[[ Data listing, beginning ]]

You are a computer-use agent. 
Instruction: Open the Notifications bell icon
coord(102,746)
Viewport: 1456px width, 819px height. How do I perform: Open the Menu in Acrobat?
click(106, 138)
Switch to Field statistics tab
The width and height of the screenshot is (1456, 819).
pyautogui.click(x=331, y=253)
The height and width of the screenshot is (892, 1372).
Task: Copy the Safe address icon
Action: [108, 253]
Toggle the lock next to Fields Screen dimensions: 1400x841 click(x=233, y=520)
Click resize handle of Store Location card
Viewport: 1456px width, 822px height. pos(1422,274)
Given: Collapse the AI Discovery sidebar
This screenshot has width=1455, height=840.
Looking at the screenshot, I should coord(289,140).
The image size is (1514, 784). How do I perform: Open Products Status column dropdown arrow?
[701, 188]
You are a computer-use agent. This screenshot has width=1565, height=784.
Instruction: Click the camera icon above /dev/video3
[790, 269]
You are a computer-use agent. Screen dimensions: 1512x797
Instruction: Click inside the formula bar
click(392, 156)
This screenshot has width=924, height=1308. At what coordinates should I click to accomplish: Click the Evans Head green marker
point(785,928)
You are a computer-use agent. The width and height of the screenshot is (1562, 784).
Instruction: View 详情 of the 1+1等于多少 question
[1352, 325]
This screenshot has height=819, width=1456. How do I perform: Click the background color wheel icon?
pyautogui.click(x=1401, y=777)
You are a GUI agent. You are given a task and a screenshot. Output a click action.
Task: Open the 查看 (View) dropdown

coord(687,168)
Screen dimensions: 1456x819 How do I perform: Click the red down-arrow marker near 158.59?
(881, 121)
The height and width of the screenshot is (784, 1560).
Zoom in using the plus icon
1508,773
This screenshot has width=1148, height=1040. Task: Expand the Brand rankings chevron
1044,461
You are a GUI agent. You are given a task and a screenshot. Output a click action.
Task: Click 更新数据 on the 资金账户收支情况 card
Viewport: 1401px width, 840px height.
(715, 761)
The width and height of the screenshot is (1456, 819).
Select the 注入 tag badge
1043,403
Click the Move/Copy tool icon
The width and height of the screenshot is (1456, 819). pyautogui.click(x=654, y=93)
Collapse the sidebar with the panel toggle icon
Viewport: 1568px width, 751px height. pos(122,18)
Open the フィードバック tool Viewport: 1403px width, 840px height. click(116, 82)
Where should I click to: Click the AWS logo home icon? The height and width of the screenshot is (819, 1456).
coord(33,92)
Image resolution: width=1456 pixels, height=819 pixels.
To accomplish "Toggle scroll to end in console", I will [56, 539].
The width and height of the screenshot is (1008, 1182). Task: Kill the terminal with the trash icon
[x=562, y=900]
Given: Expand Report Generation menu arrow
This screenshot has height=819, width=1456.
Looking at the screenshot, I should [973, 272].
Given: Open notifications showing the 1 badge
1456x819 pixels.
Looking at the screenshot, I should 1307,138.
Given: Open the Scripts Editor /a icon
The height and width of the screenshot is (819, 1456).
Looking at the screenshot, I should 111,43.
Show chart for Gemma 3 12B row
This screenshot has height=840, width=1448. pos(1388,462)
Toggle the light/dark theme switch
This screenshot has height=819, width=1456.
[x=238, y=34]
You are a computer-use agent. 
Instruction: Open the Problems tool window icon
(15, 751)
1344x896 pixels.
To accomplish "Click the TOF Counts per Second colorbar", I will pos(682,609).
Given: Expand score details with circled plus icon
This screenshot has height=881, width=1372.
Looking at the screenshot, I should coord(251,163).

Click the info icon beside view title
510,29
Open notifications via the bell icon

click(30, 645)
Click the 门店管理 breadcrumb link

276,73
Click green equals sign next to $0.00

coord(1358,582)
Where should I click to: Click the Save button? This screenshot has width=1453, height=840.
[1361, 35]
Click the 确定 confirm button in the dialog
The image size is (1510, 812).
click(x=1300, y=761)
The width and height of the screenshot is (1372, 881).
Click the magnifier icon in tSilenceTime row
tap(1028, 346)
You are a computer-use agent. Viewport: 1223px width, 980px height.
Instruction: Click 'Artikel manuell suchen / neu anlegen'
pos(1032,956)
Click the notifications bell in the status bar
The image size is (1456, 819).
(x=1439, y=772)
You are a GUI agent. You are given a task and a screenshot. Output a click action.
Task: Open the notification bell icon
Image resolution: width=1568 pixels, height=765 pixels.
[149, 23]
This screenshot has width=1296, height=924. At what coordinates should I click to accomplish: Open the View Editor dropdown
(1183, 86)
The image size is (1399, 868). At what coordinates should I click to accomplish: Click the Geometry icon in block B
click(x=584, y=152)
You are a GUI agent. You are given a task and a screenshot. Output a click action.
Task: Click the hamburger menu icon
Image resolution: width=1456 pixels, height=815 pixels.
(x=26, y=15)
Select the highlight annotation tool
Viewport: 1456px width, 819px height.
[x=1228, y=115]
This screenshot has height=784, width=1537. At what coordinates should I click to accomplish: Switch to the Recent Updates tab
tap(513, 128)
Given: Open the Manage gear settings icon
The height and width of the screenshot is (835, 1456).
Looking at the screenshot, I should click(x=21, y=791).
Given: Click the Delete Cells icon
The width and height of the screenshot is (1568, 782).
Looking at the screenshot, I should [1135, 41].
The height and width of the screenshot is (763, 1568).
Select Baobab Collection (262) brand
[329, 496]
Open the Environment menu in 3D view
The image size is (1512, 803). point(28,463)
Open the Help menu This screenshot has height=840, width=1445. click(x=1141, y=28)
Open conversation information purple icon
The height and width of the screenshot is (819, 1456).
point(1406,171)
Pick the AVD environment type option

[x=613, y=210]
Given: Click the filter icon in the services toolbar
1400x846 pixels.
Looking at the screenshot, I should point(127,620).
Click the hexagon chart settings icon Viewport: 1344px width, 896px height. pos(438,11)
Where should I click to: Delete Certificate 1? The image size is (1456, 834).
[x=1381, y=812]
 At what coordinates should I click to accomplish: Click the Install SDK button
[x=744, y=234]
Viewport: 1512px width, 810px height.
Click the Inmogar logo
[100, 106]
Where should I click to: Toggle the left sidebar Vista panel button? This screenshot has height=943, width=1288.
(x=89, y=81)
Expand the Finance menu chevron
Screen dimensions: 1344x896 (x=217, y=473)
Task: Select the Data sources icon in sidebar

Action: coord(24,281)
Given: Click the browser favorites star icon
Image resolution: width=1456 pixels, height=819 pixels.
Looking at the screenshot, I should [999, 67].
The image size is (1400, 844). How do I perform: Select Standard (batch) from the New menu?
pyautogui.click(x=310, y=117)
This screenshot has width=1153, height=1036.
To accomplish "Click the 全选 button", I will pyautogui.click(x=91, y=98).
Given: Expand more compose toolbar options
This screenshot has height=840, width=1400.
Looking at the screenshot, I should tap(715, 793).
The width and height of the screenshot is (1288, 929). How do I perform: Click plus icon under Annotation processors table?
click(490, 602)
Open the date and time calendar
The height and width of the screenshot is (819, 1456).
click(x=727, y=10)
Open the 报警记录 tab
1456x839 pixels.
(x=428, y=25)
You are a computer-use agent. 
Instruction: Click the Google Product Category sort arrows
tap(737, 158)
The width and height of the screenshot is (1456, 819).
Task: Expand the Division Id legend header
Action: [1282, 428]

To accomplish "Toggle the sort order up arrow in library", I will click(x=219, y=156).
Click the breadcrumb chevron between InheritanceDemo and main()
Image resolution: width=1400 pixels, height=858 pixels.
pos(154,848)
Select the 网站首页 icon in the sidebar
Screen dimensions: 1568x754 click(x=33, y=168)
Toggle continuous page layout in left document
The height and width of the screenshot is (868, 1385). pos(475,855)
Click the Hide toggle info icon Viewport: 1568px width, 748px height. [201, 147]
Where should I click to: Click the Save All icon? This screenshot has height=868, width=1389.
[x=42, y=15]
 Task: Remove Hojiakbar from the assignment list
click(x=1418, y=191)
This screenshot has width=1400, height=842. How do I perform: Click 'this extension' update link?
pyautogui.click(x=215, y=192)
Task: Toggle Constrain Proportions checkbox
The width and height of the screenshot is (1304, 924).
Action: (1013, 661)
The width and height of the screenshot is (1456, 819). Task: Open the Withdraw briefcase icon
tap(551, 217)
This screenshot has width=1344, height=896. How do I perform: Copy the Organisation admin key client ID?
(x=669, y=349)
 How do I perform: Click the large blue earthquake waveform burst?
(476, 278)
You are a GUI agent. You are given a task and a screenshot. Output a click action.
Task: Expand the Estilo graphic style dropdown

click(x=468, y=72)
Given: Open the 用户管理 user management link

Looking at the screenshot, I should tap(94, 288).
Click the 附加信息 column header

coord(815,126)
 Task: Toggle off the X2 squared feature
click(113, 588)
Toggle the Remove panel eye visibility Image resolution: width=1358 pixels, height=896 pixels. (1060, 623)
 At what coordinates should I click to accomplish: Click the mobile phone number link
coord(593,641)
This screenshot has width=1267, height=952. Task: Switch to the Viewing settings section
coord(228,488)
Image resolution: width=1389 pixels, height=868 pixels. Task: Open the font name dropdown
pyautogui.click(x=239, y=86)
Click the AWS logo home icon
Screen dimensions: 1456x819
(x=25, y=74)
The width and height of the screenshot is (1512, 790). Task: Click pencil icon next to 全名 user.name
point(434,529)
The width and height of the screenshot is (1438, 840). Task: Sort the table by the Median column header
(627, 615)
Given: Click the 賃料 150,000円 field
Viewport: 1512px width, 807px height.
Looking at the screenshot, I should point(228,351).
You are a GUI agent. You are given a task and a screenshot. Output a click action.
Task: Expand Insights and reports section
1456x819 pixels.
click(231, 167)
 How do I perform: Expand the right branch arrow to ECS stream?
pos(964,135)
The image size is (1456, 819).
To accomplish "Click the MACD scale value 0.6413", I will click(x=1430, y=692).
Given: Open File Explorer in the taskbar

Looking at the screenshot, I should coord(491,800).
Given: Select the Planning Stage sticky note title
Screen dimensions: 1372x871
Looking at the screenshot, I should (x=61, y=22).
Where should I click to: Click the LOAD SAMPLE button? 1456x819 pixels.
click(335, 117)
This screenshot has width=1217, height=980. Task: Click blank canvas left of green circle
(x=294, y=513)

[[ Data listing, end ]]

In the entries above, find each line that includes the string "will" and copy it.

# Result:
To accomplish "Toggle scroll to end in console", I will [56, 539].
To accomplish "Click the TOF Counts per Second colorbar", I will pos(682,609).
To accomplish "Click the 全选 button", I will pyautogui.click(x=91, y=98).
To accomplish "Toggle the sort order up arrow in library", I will click(x=219, y=156).
To accomplish "Click the MACD scale value 0.6413", I will click(x=1430, y=692).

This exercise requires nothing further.